Sketsa Pasar Pertahanan Indonesia, Pinjaman Luar Negeri Masih Jadi Andalan

JurnalPatroliNews – Jakarta,- Pinjaman Luar Negeri (PLN) masih menjadi andalan Indonesia dalam pelaksanaan program modernisasi kekuatan pertahanan dan tradisi ini telah berlangsung sejak era Orde Baru. Mayoritas PLN berasal dari institusi lembaga keuangan komersial seperti lembaga penjamin kredit ekspor dan kreditor swasta asing daripada berasal dari pinjaman bilateral atau multilateral.

Kebijakan pemerintah mengandalkan PLN berangkat dari fakta bahwa pemerintah tidak mampu menyediakan anggaran belanja modal pada APBN Kementerian Pertahanan dalam jumlah besar, di mana nilai anggaran tersebut hanya berkisar 30% dari total anggaran kementerian itu. Belanja modal selalu kalah oleh belanja pegawai, apalagi dalam lima tahun terakhir TNI gemar membuat organisasi baru sehingga prestise pangkat jenderal atau ekuivalen mengalami degradasi.

Apabila pada periode kedua Presiden Susilo Bambang Yudhoyono angka PLN yang disetujui adalah US$ 6,55 miliar, maka selama pemerintahan Presiden Joko Widodo dari 2015 sampai 2022 telah disetujui PLN sekitar US$ 22,2 miliar untuk modernisasi kekuatan pertahanan. Sehingga pada jangka waktu 2010-2022 pemerintah telah menyepakati PLN senilai US$ 28,75 miliar guna memenuhi target Minimum Essential Force (MEF).

Nilai demikian akan bertambah kalau masih terdapat ruang fiskal pada tahun anggaran 2023 dan 2024, sebab tersisa US$ 6,2 miliar alokasi PLN yang belum mendapatkan Penetapan Sumber Pembiayaan (PSP) dari Menteri Keuangan. Total PLN niscaya menyentuh US$ 40 miliar pada 2024 jika masih ada ruang fiskal sehingga permintaan tambahan PLN bernilai US$ 5 miliar dari Kementerian Pertahanan pada akhir 2022 dapat dipenuhi oleh Kementerian Keuangan.

Mengacu pada informasi yang tersedia, tenor PLN yang disepakati antara Kementerian Keuangan dan pihak lender rata-rata antara 20 tahun hingga 30 tahun dengan tingkat suku bunga yang cukup kompetitif. Adapun para lender rata-rata berasal dari lembaga keuangan Eropa seperti BNP Paribas dan Credit Agricole karena sebagian besar akuisisi senjata berasal dari Benua Biru. Dalam perkembangan terakhir, lembaga keuangan Jepang pun mulai tercatat sebagai lender untuk pembiayaan belanja senjata Indonesia, antara lain karena tipe perlengkapan pertahanan yang dibeli diproduksi oleh pabrikan Jepang.

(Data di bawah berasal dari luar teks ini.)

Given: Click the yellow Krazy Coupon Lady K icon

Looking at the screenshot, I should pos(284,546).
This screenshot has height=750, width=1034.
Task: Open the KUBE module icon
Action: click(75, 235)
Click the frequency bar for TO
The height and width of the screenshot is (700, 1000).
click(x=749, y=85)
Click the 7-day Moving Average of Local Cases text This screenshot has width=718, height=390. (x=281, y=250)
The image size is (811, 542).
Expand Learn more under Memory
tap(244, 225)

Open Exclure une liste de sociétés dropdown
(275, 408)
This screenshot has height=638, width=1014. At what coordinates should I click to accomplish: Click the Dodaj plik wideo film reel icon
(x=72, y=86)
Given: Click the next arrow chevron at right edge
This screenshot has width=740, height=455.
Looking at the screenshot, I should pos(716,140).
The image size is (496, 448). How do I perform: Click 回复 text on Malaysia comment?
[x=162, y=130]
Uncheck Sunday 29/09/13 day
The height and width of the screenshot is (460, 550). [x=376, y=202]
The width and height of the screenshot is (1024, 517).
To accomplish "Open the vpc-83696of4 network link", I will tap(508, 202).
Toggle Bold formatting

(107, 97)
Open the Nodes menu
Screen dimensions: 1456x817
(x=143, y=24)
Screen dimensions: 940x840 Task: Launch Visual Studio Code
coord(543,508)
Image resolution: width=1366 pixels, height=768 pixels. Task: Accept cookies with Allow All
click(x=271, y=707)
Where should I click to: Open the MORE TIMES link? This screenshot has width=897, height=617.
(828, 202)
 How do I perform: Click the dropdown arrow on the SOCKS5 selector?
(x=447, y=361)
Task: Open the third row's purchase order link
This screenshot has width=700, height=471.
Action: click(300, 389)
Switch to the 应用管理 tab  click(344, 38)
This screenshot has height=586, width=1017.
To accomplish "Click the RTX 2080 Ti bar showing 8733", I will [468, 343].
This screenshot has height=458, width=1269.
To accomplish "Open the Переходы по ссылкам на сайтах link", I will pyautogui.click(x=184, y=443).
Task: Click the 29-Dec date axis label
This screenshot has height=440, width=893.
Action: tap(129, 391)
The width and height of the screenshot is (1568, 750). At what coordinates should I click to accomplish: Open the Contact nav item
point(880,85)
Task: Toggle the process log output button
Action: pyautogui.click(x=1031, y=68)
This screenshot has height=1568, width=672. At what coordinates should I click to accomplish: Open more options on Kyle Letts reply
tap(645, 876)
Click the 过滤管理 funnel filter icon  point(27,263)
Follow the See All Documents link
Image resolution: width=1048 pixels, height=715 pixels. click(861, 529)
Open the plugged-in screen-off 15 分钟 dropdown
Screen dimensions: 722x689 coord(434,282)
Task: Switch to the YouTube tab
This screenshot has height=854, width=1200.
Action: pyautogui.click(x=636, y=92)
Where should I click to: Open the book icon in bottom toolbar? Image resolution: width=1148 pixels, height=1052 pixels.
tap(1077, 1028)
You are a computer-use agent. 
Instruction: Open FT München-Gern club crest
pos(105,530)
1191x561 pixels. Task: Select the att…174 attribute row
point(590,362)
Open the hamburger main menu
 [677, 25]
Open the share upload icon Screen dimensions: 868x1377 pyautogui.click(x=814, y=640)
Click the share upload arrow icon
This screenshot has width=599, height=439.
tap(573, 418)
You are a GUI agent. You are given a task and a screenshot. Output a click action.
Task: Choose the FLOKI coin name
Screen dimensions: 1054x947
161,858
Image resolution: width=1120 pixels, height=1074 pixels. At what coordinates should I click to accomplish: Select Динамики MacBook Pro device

Terkait dengan PLN yang telah disetujui selama dua tahun terakhir, ke mana saja dana tersebut mengalir? Dari sisi nilai, Prancis adalah salah negara sasaran belanja Indonesia dalam jumlah yang cukup besar sejak 2021.

Program akuisisi pesawat tempur Rafale telah dua kali mendapatkan PSP dengan total US$ 4 miliar, begitu pula pengadaan pesawat angkut A400M, pesawat VIP Falcon 8X dan radar pertahanan udara GM403. Nilai itu akan meningkat drastis jika Menteri Perencanaan Pembangunan Nasional/Kepala Bappenas dan Menteri Keuangan meluluskan permintaan Menteri Pertahanan untuk tambahan alokasi PLN untuk jet tempur buatan Dassault Aviation sebesar US$ 4,1 miliar.

Begitu pula apabila Kementerian Pertahanan memilih Naval Group untuk memasok kapal selam diesel elektrik ke Indonesia dan program itu mendapatkan PSP dari Menteri Keuangan. Peluang lain yang masih terbuka bagi Prancis adalah pengadaan satelit pertahanan senilai US$ 300 juta yang telah mendapatkan PSP, di mana Airbus Defence and Space nampaknya akan bersaing dengan Thales Alenia Space.